### Given entries

·····

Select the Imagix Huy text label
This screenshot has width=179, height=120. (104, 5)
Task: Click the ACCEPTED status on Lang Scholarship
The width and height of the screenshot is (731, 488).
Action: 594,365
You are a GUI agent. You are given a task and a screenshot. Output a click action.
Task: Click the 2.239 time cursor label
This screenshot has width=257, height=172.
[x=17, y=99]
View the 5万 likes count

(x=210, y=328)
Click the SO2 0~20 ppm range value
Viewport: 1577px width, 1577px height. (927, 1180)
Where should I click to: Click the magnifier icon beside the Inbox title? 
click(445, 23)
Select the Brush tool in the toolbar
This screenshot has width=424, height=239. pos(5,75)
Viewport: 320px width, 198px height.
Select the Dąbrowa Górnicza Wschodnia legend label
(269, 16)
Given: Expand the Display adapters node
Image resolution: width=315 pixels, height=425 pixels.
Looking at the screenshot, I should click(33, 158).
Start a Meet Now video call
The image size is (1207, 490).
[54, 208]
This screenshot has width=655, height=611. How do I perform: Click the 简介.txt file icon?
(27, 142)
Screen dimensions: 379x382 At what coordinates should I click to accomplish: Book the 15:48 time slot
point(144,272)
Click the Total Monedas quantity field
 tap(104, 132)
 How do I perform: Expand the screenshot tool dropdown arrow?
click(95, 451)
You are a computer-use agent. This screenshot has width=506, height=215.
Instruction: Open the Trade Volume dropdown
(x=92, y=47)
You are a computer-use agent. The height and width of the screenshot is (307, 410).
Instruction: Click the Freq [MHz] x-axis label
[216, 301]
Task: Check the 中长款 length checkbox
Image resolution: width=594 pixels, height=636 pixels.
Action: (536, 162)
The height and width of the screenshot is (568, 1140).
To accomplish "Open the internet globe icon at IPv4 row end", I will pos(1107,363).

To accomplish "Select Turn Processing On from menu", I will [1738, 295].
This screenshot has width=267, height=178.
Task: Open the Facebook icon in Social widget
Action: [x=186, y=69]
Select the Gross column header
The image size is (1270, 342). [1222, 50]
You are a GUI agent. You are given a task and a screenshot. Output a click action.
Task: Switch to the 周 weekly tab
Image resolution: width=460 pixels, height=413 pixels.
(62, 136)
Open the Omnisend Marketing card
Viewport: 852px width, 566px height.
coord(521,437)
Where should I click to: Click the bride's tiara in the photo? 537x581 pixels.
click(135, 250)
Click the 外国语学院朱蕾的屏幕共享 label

·····

### Task description
Transcribe the records above in full, exactly as they stand.

### Output for this task
Select the Imagix Huy text label
This screenshot has width=179, height=120. (104, 5)
Task: Click the ACCEPTED status on Lang Scholarship
The width and height of the screenshot is (731, 488).
Action: 594,365
You are a GUI agent. You are given a task and a screenshot. Output a click action.
Task: Click the 2.239 time cursor label
This screenshot has width=257, height=172.
[x=17, y=99]
View the 5万 likes count

(x=210, y=328)
Click the SO2 0~20 ppm range value
Viewport: 1577px width, 1577px height. (927, 1180)
Where should I click to: Click the magnifier icon beside the Inbox title? 
click(445, 23)
Select the Brush tool in the toolbar
This screenshot has width=424, height=239. pos(5,75)
Viewport: 320px width, 198px height.
Select the Dąbrowa Górnicza Wschodnia legend label
(269, 16)
Given: Expand the Display adapters node
Image resolution: width=315 pixels, height=425 pixels.
Looking at the screenshot, I should click(33, 158).
Start a Meet Now video call
The image size is (1207, 490).
[54, 208]
This screenshot has width=655, height=611. How do I perform: Click the 简介.txt file icon?
(27, 142)
Screen dimensions: 379x382 At what coordinates should I click to accomplish: Book the 15:48 time slot
point(144,272)
Click the Total Monedas quantity field
 tap(104, 132)
 How do I perform: Expand the screenshot tool dropdown arrow?
click(95, 451)
You are a computer-use agent. This screenshot has width=506, height=215.
Instruction: Open the Trade Volume dropdown
(x=92, y=47)
You are a computer-use agent. The height and width of the screenshot is (307, 410).
Instruction: Click the Freq [MHz] x-axis label
[216, 301]
Task: Check the 中长款 length checkbox
Image resolution: width=594 pixels, height=636 pixels.
Action: (536, 162)
The height and width of the screenshot is (568, 1140).
To accomplish "Open the internet globe icon at IPv4 row end", I will pos(1107,363).

To accomplish "Select Turn Processing On from menu", I will [1738, 295].
This screenshot has width=267, height=178.
Task: Open the Facebook icon in Social widget
Action: [x=186, y=69]
Select the Gross column header
The image size is (1270, 342). [1222, 50]
You are a GUI agent. You are given a task and a screenshot. Output a click action.
Task: Switch to the 周 weekly tab
Image resolution: width=460 pixels, height=413 pixels.
(62, 136)
Open the Omnisend Marketing card
Viewport: 852px width, 566px height.
coord(521,437)
Where should I click to: Click the bride's tiara in the photo? 537x581 pixels.
click(135, 250)
Click the 外国语学院朱蕾的屏幕共享 label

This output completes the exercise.